TASK OBJECTIVE: Can you copy every one of the rows below word for word, with nothing changed or left out?

ENTRIES:
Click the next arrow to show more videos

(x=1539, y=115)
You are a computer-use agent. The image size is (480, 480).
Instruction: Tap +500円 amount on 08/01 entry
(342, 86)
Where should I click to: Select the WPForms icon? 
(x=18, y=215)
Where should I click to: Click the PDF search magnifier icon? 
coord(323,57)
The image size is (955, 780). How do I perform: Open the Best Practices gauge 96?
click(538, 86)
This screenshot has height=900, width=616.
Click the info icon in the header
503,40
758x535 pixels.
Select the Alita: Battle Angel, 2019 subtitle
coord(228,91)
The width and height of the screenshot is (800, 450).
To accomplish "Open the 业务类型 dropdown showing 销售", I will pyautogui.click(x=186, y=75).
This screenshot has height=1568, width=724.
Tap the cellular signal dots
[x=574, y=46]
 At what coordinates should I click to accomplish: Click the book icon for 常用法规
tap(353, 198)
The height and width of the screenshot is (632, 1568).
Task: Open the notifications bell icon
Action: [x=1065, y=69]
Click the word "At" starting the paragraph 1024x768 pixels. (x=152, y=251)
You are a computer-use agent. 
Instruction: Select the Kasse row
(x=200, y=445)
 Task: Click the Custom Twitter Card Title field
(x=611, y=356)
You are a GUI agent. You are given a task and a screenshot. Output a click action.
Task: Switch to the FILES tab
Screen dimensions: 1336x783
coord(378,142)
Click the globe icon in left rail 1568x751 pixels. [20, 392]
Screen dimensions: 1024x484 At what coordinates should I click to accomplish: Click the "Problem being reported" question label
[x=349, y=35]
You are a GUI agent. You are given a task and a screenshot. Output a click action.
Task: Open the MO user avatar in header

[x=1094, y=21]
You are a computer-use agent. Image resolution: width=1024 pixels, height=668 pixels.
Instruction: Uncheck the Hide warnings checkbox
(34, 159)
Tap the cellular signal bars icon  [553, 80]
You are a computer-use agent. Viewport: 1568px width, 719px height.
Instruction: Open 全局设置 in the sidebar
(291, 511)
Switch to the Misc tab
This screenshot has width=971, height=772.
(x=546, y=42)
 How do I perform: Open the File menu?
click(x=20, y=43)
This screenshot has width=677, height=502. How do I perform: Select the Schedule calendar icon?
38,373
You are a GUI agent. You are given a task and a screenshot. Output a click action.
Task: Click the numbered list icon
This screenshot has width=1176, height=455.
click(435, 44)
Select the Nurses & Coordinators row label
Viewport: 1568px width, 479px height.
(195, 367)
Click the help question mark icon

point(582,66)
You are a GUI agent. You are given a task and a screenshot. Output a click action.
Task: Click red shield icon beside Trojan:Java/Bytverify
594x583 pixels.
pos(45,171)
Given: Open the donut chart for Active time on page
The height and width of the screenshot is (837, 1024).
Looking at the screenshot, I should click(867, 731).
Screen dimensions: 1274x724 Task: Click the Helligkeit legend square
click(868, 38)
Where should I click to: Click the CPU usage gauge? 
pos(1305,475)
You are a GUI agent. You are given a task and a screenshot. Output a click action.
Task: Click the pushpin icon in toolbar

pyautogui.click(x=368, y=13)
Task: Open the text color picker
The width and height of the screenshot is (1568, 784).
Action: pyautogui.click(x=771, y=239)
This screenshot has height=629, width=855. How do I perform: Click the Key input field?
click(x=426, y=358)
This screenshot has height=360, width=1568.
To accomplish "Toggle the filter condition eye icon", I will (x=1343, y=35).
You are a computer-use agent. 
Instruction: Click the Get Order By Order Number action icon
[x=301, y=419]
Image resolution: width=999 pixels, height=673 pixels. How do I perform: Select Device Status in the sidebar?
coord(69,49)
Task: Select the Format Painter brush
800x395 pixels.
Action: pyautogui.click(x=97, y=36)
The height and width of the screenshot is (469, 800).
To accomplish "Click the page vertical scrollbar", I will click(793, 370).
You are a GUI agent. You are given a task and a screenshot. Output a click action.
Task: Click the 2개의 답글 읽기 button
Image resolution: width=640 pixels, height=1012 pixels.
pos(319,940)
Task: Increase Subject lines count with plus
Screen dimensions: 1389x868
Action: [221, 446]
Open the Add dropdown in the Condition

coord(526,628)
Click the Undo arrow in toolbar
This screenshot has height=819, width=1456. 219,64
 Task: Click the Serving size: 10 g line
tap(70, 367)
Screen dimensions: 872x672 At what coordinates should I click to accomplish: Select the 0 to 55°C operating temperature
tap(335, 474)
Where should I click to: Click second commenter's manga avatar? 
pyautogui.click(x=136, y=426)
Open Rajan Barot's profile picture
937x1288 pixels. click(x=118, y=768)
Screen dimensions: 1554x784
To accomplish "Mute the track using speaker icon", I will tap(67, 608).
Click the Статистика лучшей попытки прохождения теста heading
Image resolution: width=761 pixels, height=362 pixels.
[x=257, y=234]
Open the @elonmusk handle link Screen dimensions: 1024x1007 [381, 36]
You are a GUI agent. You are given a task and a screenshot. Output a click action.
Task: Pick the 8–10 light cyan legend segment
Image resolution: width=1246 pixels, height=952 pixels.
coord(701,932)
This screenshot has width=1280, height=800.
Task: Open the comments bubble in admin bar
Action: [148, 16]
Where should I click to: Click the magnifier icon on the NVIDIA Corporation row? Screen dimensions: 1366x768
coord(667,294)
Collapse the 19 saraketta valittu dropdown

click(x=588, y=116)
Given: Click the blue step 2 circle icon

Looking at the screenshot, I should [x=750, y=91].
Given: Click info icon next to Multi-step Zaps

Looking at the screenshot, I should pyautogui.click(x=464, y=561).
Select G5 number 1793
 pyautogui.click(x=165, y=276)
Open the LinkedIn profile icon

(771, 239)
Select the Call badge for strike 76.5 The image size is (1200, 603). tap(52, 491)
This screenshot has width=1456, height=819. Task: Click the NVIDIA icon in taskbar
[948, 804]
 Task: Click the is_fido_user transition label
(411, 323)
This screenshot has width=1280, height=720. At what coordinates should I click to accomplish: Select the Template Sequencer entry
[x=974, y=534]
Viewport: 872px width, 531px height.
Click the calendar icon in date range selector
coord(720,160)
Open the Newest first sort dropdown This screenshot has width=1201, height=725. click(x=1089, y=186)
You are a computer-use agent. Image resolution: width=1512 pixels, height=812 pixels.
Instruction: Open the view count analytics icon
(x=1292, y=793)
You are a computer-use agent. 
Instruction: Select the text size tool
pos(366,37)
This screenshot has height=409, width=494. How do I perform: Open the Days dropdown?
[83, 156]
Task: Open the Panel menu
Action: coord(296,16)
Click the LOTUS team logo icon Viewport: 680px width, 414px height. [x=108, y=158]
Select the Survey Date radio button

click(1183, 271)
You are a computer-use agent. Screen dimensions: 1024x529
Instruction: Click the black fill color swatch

TASK ANSWER:
Click the next arrow to show more videos

(x=1539, y=115)
You are a computer-use agent. The image size is (480, 480).
Instruction: Tap +500円 amount on 08/01 entry
(342, 86)
Where should I click to: Select the WPForms icon? 
(x=18, y=215)
Where should I click to: Click the PDF search magnifier icon? 
coord(323,57)
The image size is (955, 780). How do I perform: Open the Best Practices gauge 96?
click(538, 86)
This screenshot has height=900, width=616.
Click the info icon in the header
503,40
758x535 pixels.
Select the Alita: Battle Angel, 2019 subtitle
coord(228,91)
The width and height of the screenshot is (800, 450).
To accomplish "Open the 业务类型 dropdown showing 销售", I will pyautogui.click(x=186, y=75).
This screenshot has height=1568, width=724.
Tap the cellular signal dots
[x=574, y=46]
 At what coordinates should I click to accomplish: Click the book icon for 常用法规
tap(353, 198)
The height and width of the screenshot is (632, 1568).
Task: Open the notifications bell icon
Action: [x=1065, y=69]
Click the word "At" starting the paragraph 1024x768 pixels. (x=152, y=251)
You are a computer-use agent. 
Instruction: Select the Kasse row
(x=200, y=445)
 Task: Click the Custom Twitter Card Title field
(x=611, y=356)
You are a GUI agent. You are given a task and a screenshot. Output a click action.
Task: Switch to the FILES tab
Screen dimensions: 1336x783
coord(378,142)
Click the globe icon in left rail 1568x751 pixels. [20, 392]
Screen dimensions: 1024x484 At what coordinates should I click to accomplish: Click the "Problem being reported" question label
[x=349, y=35]
You are a GUI agent. You are given a task and a screenshot. Output a click action.
Task: Open the MO user avatar in header

[x=1094, y=21]
You are a computer-use agent. Image resolution: width=1024 pixels, height=668 pixels.
Instruction: Uncheck the Hide warnings checkbox
(34, 159)
Tap the cellular signal bars icon  [553, 80]
You are a computer-use agent. Viewport: 1568px width, 719px height.
Instruction: Open 全局设置 in the sidebar
(291, 511)
Switch to the Misc tab
This screenshot has width=971, height=772.
(x=546, y=42)
 How do I perform: Open the File menu?
click(x=20, y=43)
This screenshot has width=677, height=502. How do I perform: Select the Schedule calendar icon?
38,373
You are a GUI agent. You are given a task and a screenshot. Output a click action.
Task: Click the numbered list icon
This screenshot has width=1176, height=455.
click(435, 44)
Select the Nurses & Coordinators row label
Viewport: 1568px width, 479px height.
(195, 367)
Click the help question mark icon

point(582,66)
You are a GUI agent. You are given a task and a screenshot. Output a click action.
Task: Click red shield icon beside Trojan:Java/Bytverify
594x583 pixels.
pos(45,171)
Given: Open the donut chart for Active time on page
The height and width of the screenshot is (837, 1024).
Looking at the screenshot, I should click(867, 731).
Screen dimensions: 1274x724 Task: Click the Helligkeit legend square
click(868, 38)
Where should I click to: Click the CPU usage gauge? 
pos(1305,475)
You are a GUI agent. You are given a task and a screenshot. Output a click action.
Task: Click the pushpin icon in toolbar

pyautogui.click(x=368, y=13)
Task: Open the text color picker
The width and height of the screenshot is (1568, 784).
Action: pyautogui.click(x=771, y=239)
This screenshot has height=629, width=855. How do I perform: Click the Key input field?
click(x=426, y=358)
This screenshot has height=360, width=1568.
To accomplish "Toggle the filter condition eye icon", I will (x=1343, y=35).
You are a computer-use agent. 
Instruction: Click the Get Order By Order Number action icon
[x=301, y=419]
Image resolution: width=999 pixels, height=673 pixels. How do I perform: Select Device Status in the sidebar?
coord(69,49)
Task: Select the Format Painter brush
800x395 pixels.
Action: pyautogui.click(x=97, y=36)
The height and width of the screenshot is (469, 800).
To accomplish "Click the page vertical scrollbar", I will click(793, 370).
You are a GUI agent. You are given a task and a screenshot. Output a click action.
Task: Click the 2개의 답글 읽기 button
Image resolution: width=640 pixels, height=1012 pixels.
pos(319,940)
Task: Increase Subject lines count with plus
Screen dimensions: 1389x868
Action: [221, 446]
Open the Add dropdown in the Condition

coord(526,628)
Click the Undo arrow in toolbar
This screenshot has height=819, width=1456. 219,64
 Task: Click the Serving size: 10 g line
tap(70, 367)
Screen dimensions: 872x672 At what coordinates should I click to accomplish: Select the 0 to 55°C operating temperature
tap(335, 474)
Where should I click to: Click second commenter's manga avatar? 
pyautogui.click(x=136, y=426)
Open Rajan Barot's profile picture
937x1288 pixels. click(x=118, y=768)
Screen dimensions: 1554x784
To accomplish "Mute the track using speaker icon", I will tap(67, 608).
Click the Статистика лучшей попытки прохождения теста heading
Image resolution: width=761 pixels, height=362 pixels.
[x=257, y=234]
Open the @elonmusk handle link Screen dimensions: 1024x1007 [381, 36]
You are a GUI agent. You are given a task and a screenshot. Output a click action.
Task: Pick the 8–10 light cyan legend segment
Image resolution: width=1246 pixels, height=952 pixels.
coord(701,932)
This screenshot has width=1280, height=800.
Task: Open the comments bubble in admin bar
Action: [148, 16]
Where should I click to: Click the magnifier icon on the NVIDIA Corporation row? Screen dimensions: 1366x768
coord(667,294)
Collapse the 19 saraketta valittu dropdown

click(x=588, y=116)
Given: Click the blue step 2 circle icon

Looking at the screenshot, I should [x=750, y=91].
Given: Click info icon next to Multi-step Zaps

Looking at the screenshot, I should pyautogui.click(x=464, y=561).
Select G5 number 1793
 pyautogui.click(x=165, y=276)
Open the LinkedIn profile icon

(771, 239)
Select the Call badge for strike 76.5 The image size is (1200, 603). tap(52, 491)
This screenshot has width=1456, height=819. Task: Click the NVIDIA icon in taskbar
[948, 804]
 Task: Click the is_fido_user transition label
(411, 323)
This screenshot has width=1280, height=720. At what coordinates should I click to accomplish: Select the Template Sequencer entry
[x=974, y=534]
Viewport: 872px width, 531px height.
Click the calendar icon in date range selector
coord(720,160)
Open the Newest first sort dropdown This screenshot has width=1201, height=725. click(x=1089, y=186)
You are a computer-use agent. Image resolution: width=1512 pixels, height=812 pixels.
Instruction: Open the view count analytics icon
(x=1292, y=793)
You are a computer-use agent. 
Instruction: Select the text size tool
pos(366,37)
This screenshot has height=409, width=494. How do I perform: Open the Days dropdown?
[83, 156]
Task: Open the Panel menu
Action: coord(296,16)
Click the LOTUS team logo icon Viewport: 680px width, 414px height. [x=108, y=158]
Select the Survey Date radio button

click(1183, 271)
You are a computer-use agent. Screen dimensions: 1024x529
Instruction: Click the black fill color swatch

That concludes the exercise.